Esse tipo de clube também trabalha com a nossa autoestima. No CrossFit, todos os alunos são chamados de atletas. O instrutor é o treinador. E o ambiente extremamente coletivo faz com que qualquer membro mais ou menos regular seja percebido quando falta. É impossível se esconder atrás de um livro ou na bicicleta ao fundo da sala, como em uma academia comum.

Não é só o relatório da Associação que percebeu que as motivações dos crossfitters têm muito a ver com a necessidade de pertencimento e de apreciação individual. A socióloga Marcelle Dawson, da Universidade de Otago, na Nova Zelândia, estudou o CrossFit para responder uma pergunta: será que dá para considerá-lo um culto?

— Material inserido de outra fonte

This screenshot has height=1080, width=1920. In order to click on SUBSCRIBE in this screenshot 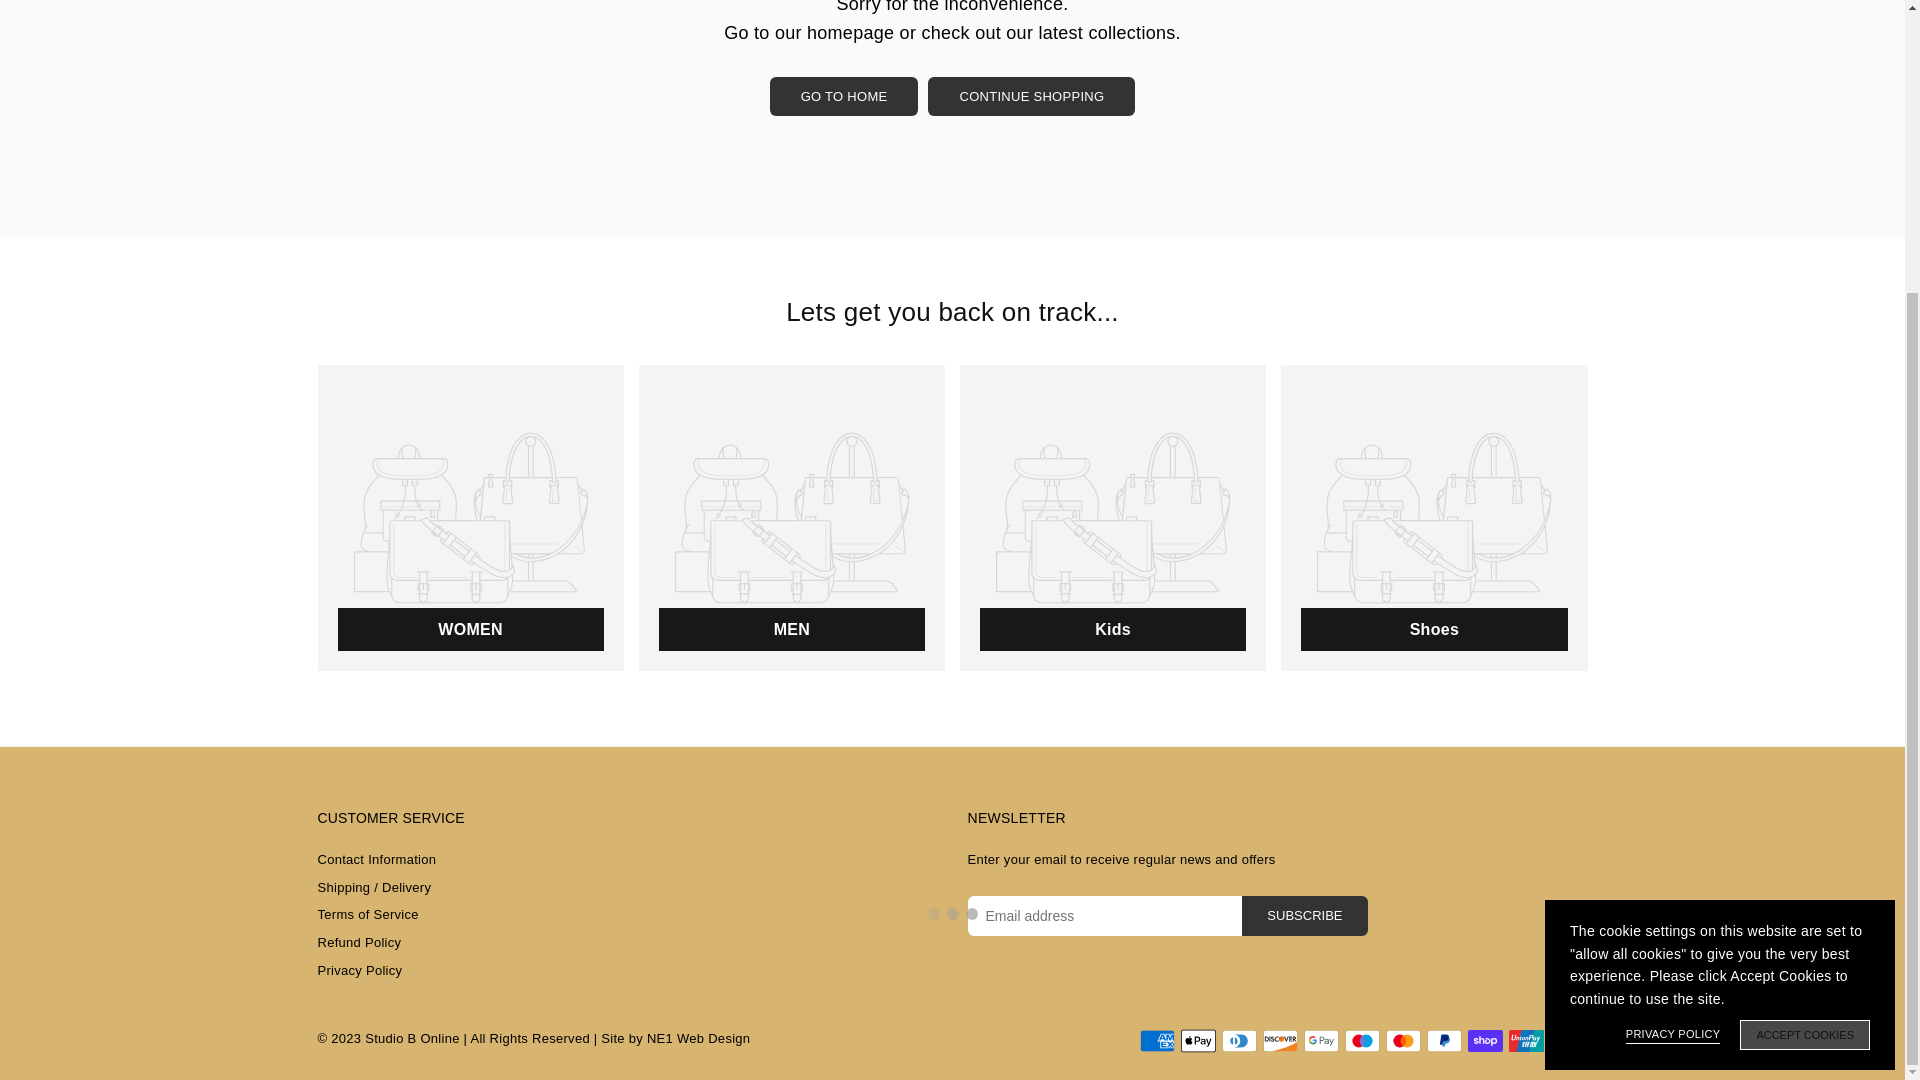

E ela descobriu, sim algumas semelhanças entre os clubes de CrossFit e as comunidades religiosas. Existe uma certa devoção ao treinador, a percepção de que os membros têm um status superior (afinal, o slogan da modalidade é “forjar fitness de elite”), uma determinação quase infinita de atingir os objetivos propostos pela comunidade e o desejo de recrutar mais membros. Há também os termos técnicos, que acabam compondo uma linguagem própria e a recomendação de uma dieta especial.

Além disso, pouco a pouco, a pessoa que se envolve intensamente vai tendo cada vez mais dificuldade de se identificar com gente fora daquela comunidade. É como um amigo de bar que se converte a uma religião que proíbe o álcool: a relação se torna difícil de manter.

Mesmo assim, a conclusão da socióloga é que o CrossFit se encaixa mais no conceito Instituição Reinventiva, da socióloga Susie Scott. Seria uma estrutura simbólica ou material através da qual os membros procuram voluntariamente uma nova identidade ou status social. Ou seja, ainda que parte do que prende as pessoas no CrossFit seja a coletividade do clube, a motivação enraizada é profundamente individual.

Essa tal reinvenção da identidade pode ser interpretada de jeitos diferentes dentro da sociologia. Tem quem diga que ela é positiva: um processo de transformação e autoaperfeiçoamento. Mas a própria criadora do termo afirma que essas instituições acabam criando novas identidades genéricas, que querem se adequar ao “normal” do grupo com tanta intensidade que acabam apagando a individualidade.

Se você tem um amigo que está entrando de cabeça na vida da marombagem, fica um alerta: as suas visitas à praça de alimentação do shopping nunca mais serão as mesmas.